■ **Records for this task**:
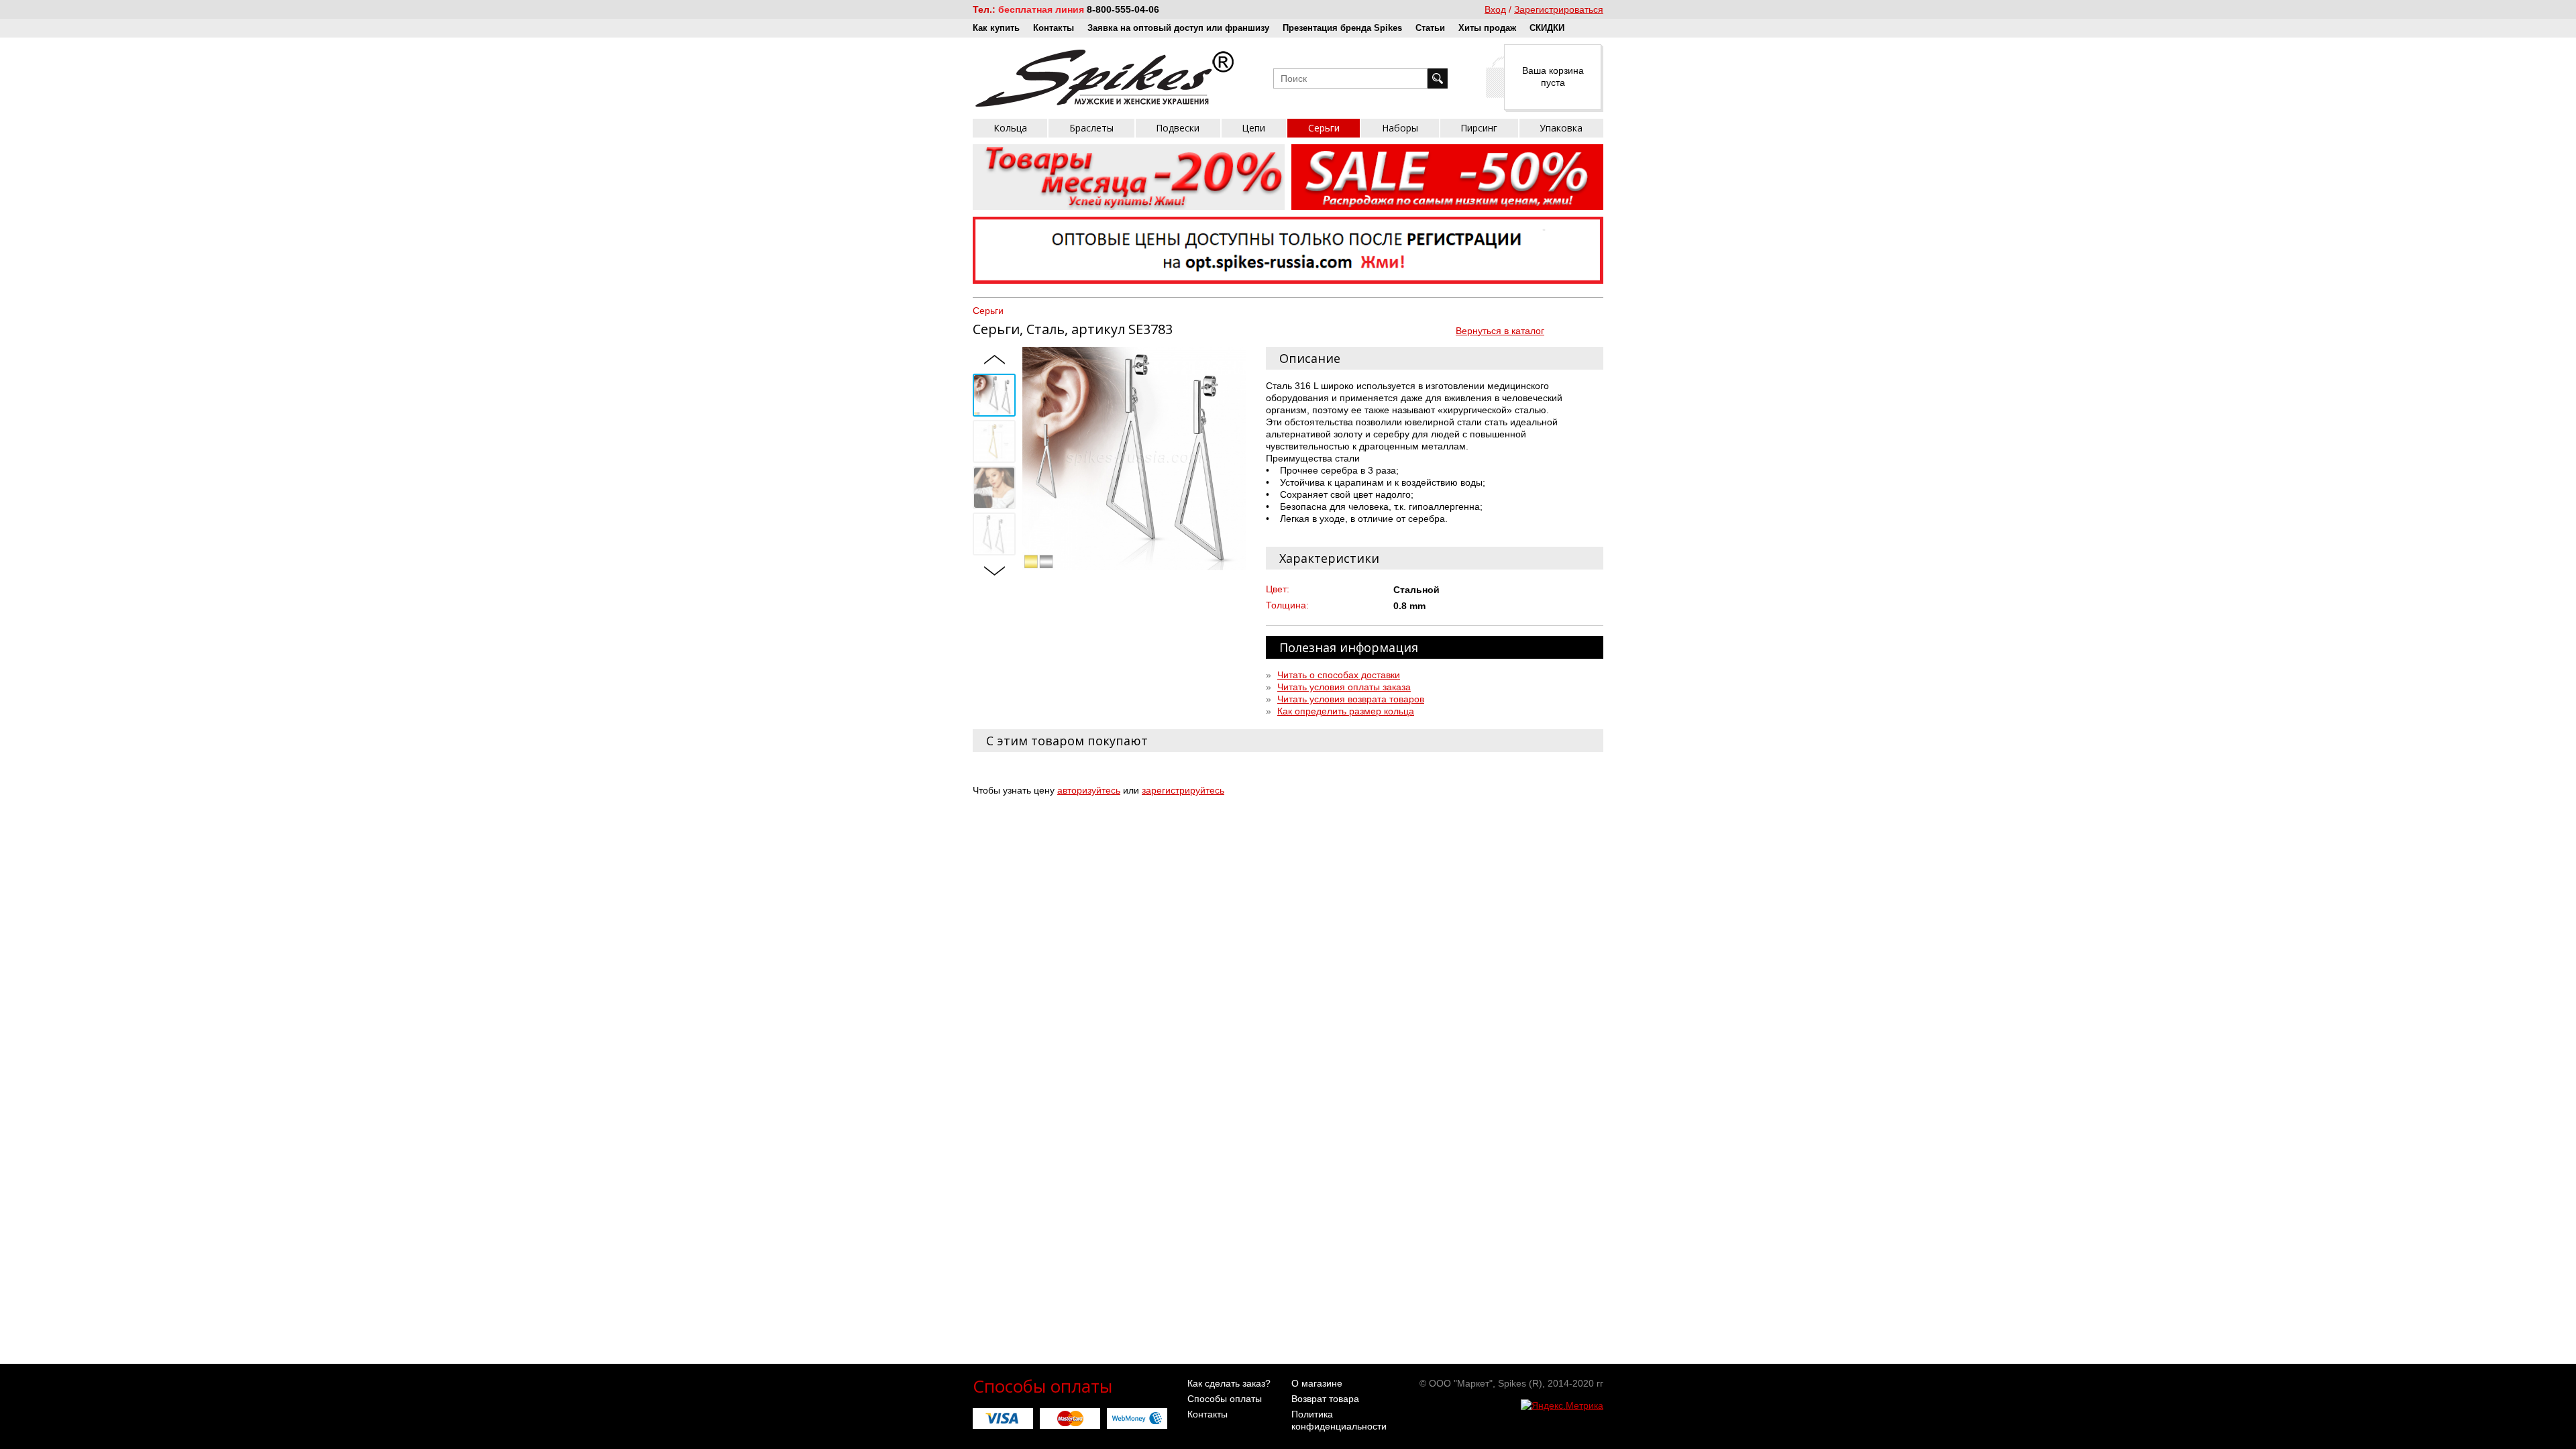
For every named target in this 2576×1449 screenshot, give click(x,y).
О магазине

* * *

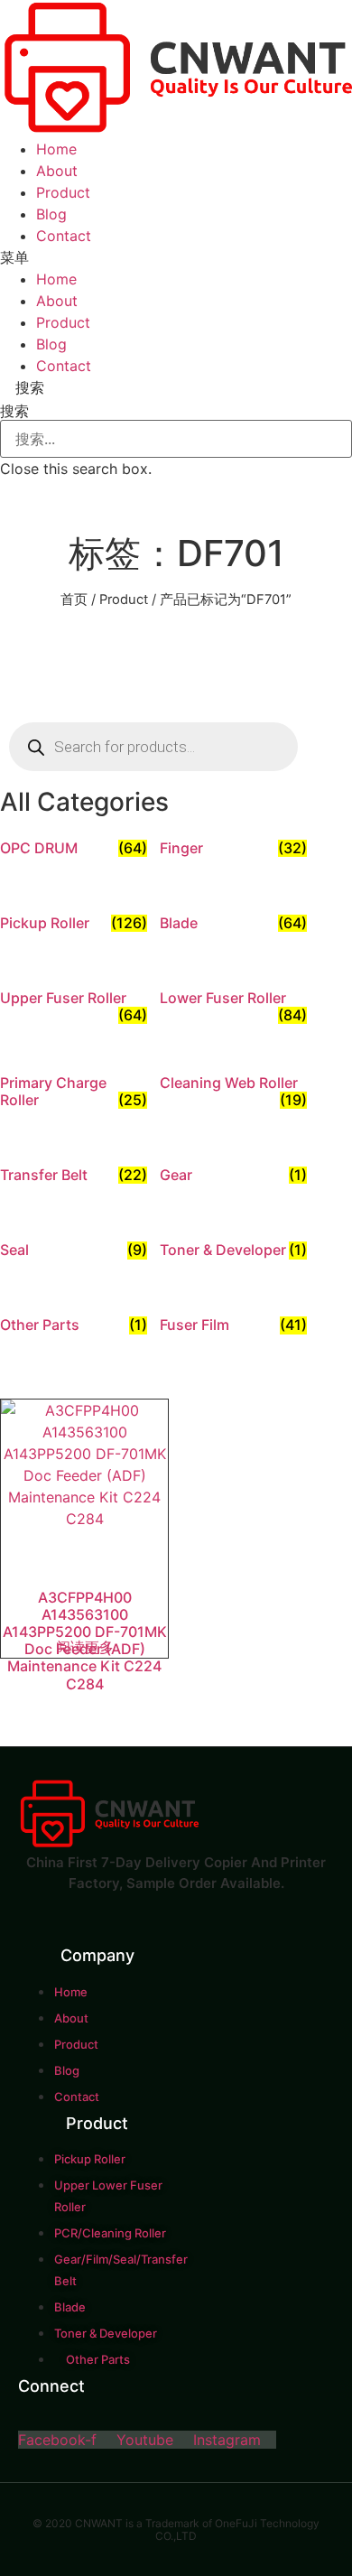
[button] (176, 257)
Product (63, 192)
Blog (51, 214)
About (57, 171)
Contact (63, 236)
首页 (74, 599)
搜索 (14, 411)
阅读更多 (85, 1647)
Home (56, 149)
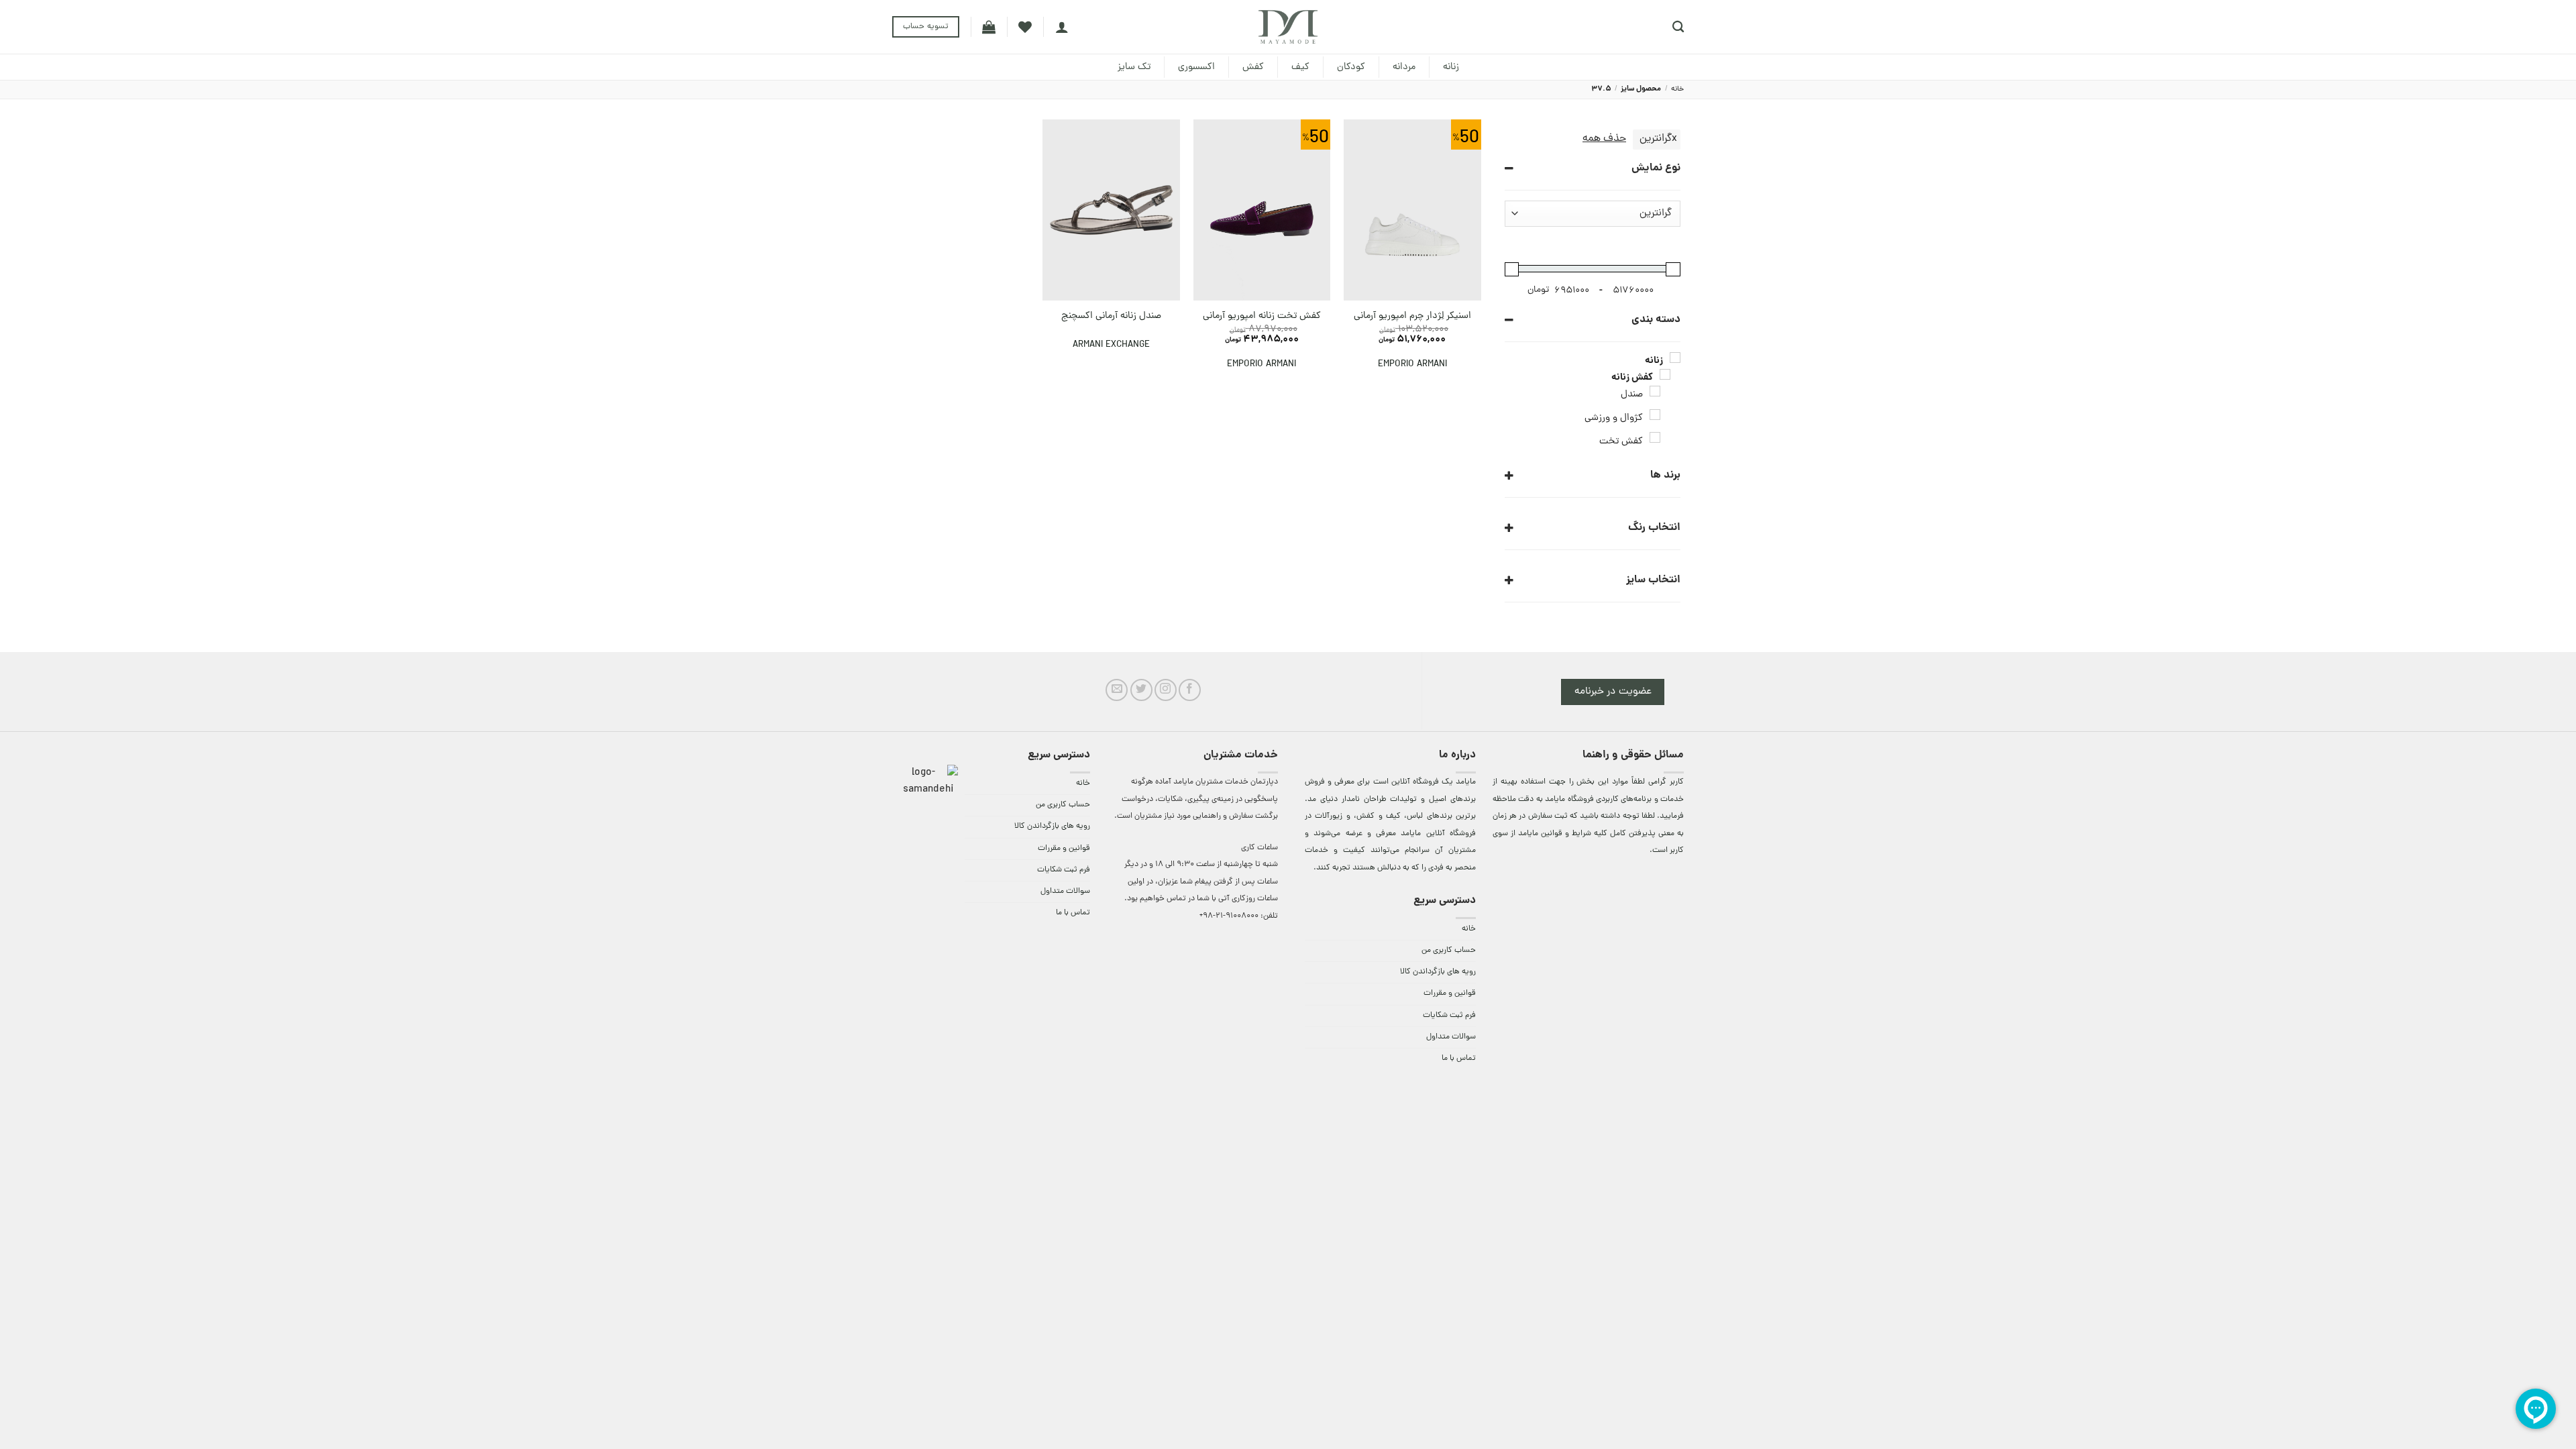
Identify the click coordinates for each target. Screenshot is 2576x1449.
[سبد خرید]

■ **What you need to do**: Going through the listing above, tally the lines that contain the word "target" and state the total alone.

■ **Response for this exercise**: 2